> SOURCE MATERIAL:
----

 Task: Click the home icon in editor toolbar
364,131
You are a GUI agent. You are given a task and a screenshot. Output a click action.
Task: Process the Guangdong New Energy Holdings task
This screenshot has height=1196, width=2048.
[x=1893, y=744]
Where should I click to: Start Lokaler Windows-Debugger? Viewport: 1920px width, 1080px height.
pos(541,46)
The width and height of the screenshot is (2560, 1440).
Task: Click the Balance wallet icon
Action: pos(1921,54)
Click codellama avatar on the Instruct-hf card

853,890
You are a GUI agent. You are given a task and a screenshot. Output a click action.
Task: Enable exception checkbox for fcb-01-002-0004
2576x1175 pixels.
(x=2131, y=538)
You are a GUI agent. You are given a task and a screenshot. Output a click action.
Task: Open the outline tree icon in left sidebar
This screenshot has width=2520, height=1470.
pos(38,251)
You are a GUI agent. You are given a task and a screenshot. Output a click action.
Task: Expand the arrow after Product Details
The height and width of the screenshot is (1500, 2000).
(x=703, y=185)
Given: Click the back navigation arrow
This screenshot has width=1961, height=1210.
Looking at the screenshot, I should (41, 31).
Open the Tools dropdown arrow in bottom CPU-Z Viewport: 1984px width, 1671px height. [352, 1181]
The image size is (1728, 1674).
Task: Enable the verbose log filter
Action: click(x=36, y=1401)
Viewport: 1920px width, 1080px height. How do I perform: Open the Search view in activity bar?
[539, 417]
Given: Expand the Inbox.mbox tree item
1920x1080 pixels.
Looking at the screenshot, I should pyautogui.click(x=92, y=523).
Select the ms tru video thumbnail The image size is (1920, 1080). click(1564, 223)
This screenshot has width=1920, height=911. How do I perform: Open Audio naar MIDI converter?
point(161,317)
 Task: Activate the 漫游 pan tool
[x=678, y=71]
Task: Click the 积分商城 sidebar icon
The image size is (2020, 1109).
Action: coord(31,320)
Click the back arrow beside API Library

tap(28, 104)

----

> PROMPT: Go through the entries above and copy out every line that includes the word "sidebar".

> RESPONSE TO THE TASK:
Task: Open the outline tree icon in left sidebar
Task: Click the 积分商城 sidebar icon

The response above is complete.